TASK SET:
1 - In the in-wheel drive passage, rewrite the paragraph beginning "According to another embodiment of the present disclosure" as a short bulleted list that keeps its main facts.
2 - Reproduce every line of the listing that follows the in-wheel drive passage, requests included. Scale each coordinate in its answers by 2.35 and round to whole numbers with halves going up, and leave the pictures out.

FIG. 4 is a perspective view illustrating a speed reducer housing and a ring gear of an in-wheel drive device according to another embodiment of the present disclosure, and FIG. 5 is a perspective view illustrating an entire structure of the speed reducer housing of the in-wheel drive device according to another embodiment of the present disclosure. Further, FIG. 6 is a radial cross-sectional view of the in-wheel drive device according to another embodiment of the present disclosure. Hereinafter, the in-wheel drive device according to another embodiment of the present disclosure will be described, focusing on differences from the in-wheel drive device according to the foregoing embodiment of the present disclosure, and the contents mentioned in the foregoing embodiment of the present disclosure may be applied as it is to the in-wheel drive device according to another embodiment of the present disclosure unless the contents are contradictory to the in-wheel drive device according to another embodiment of the present disclosure.

According to another embodiment of the present disclosure, unlike the foregoing embodiment of the present disclosure, the speed reducer 200 provided in the in-wheel drive device 10 may not only include the sun gear 210 coupled to the shaft of the motor, the planet gears 220, the carrier 240, and the ring gear 230 provided outward in the radial direction R from the sun gear 210, but also include a speed reducer housing 250 configured to accommodate the sun gear 210, the planet gears 220, the ring gear 230, and the carrier 240.

DATA:
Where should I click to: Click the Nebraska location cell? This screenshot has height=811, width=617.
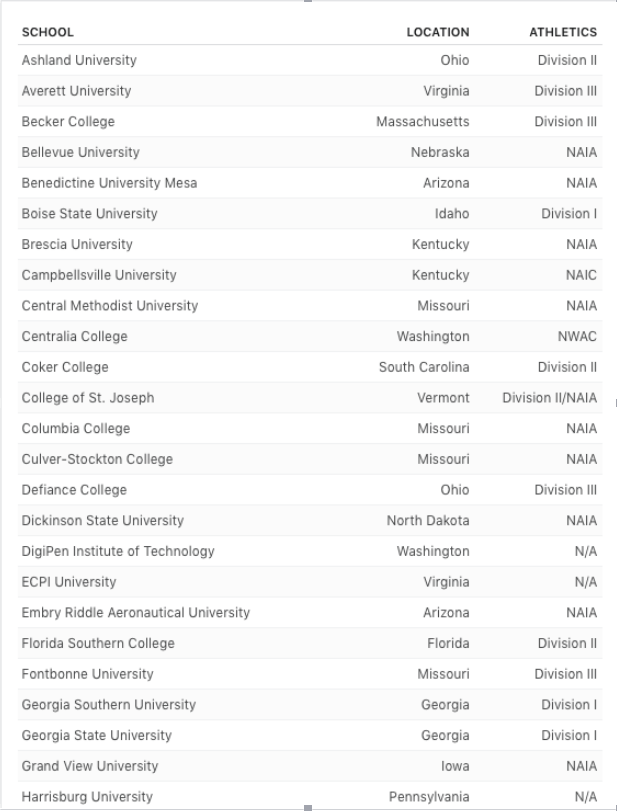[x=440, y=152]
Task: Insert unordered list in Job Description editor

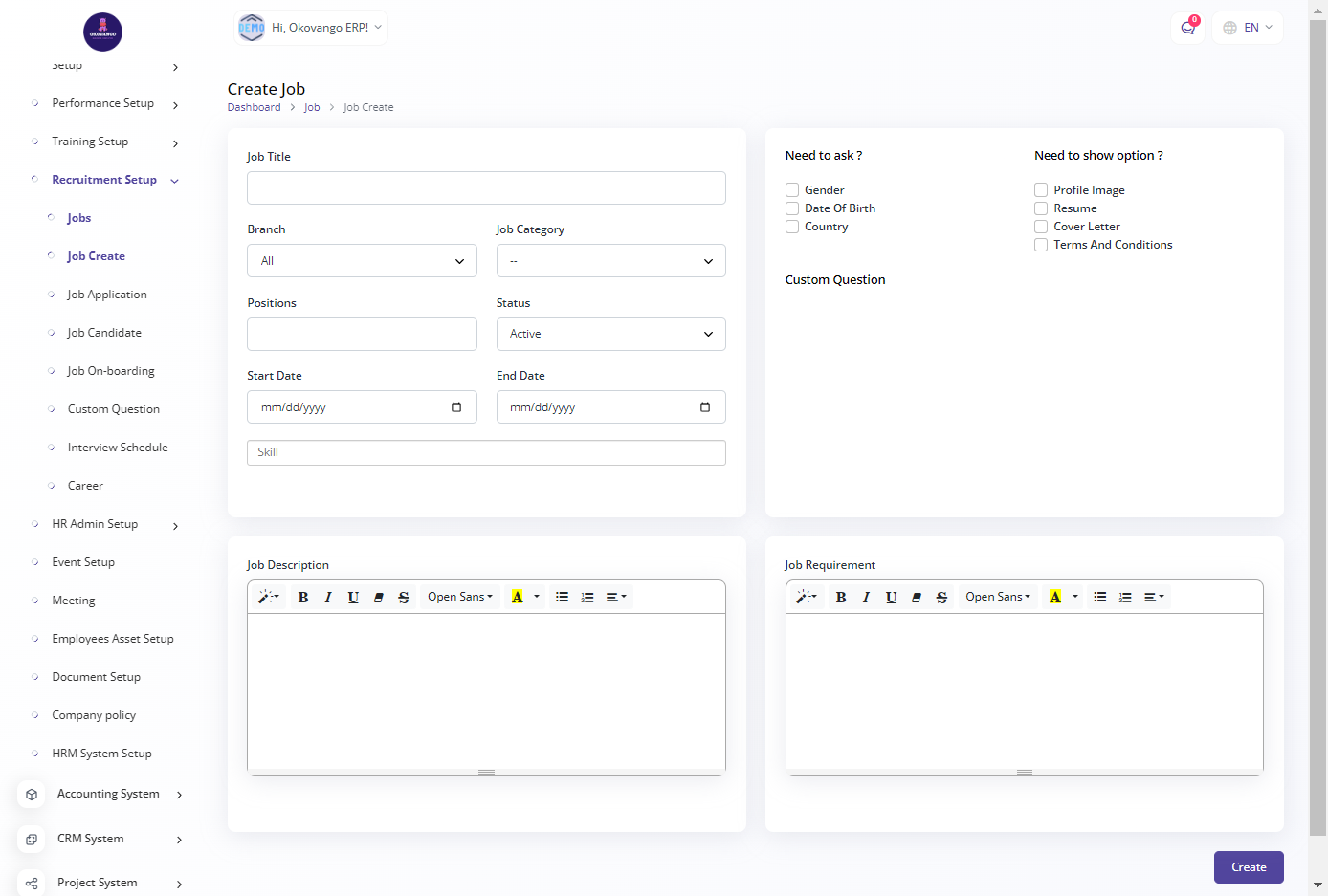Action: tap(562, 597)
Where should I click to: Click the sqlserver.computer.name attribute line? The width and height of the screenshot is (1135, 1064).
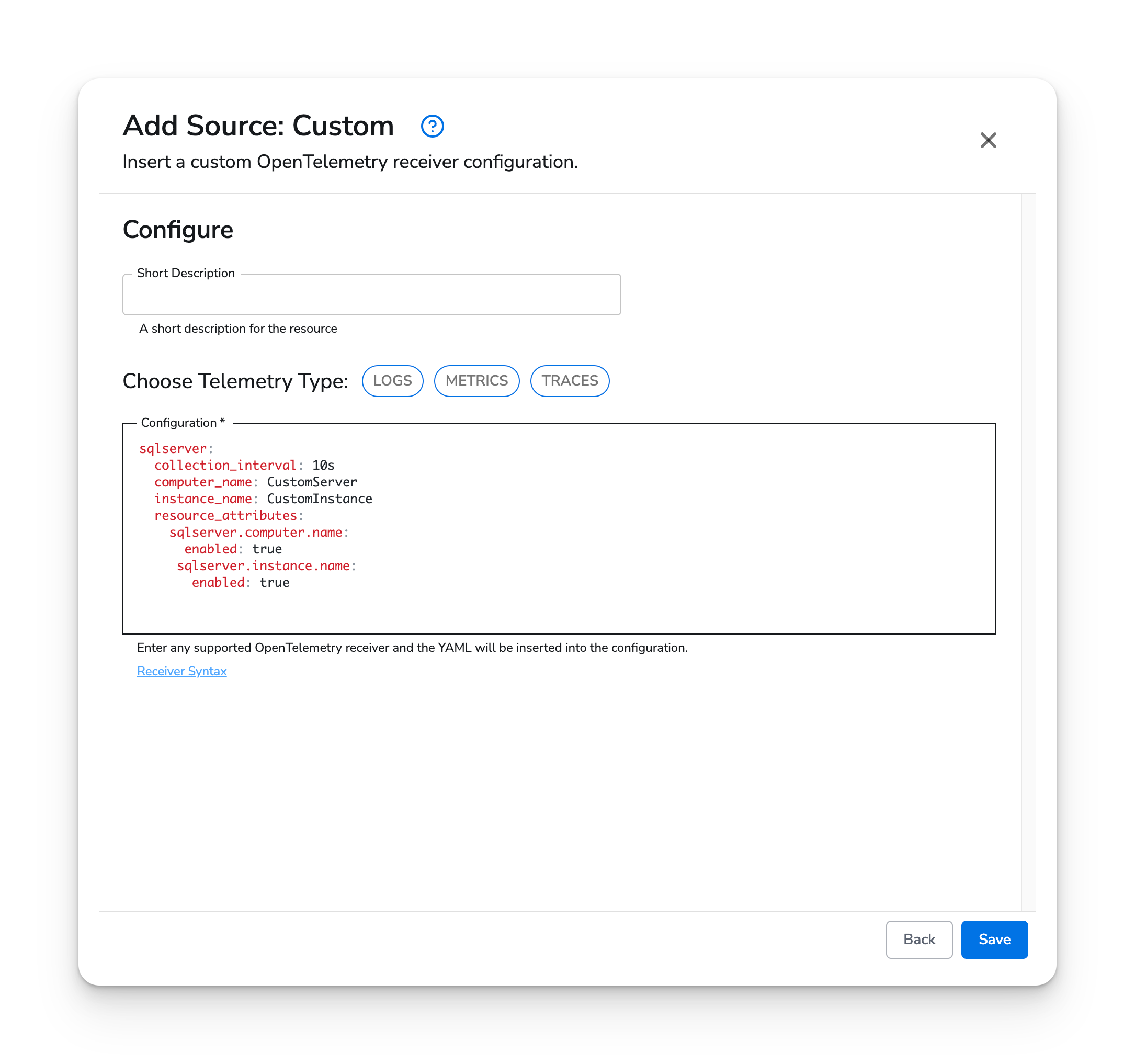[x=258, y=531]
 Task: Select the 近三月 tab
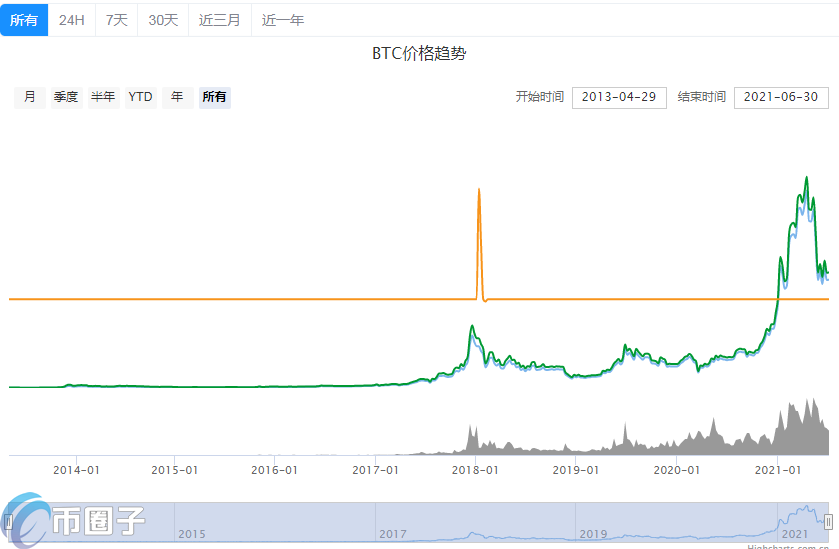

FINAL RESULTS:
1 -
In this embodiment, the speed reducer 200 of the in-wheel drive device 10 may include:
- a sun gear 210 coupled to the motor shaft
- planet gears 220
- a carrier 240
- a ring gear 230 located outward from the sun gear 210 in the radial direction R
- a speed reducer housing 250 that holds the sun gear 210, the planet gears 220, the ring gear 230 and the carrier 240 (this housing is what differs from the foregoing embodiment)

2 -
Where should I click to: Click the Nebraska location cell? This screenshot has height=811, width=617.
[x=1034, y=357]
Task: Insert unordered list in Job Description editor

Action: tap(1321, 1403)
Where should I click to: Click the sqlserver.computer.name attribute line? The width and height of the screenshot is (1135, 1064).
[x=606, y=1248]
 Task: Select the 近三月 tab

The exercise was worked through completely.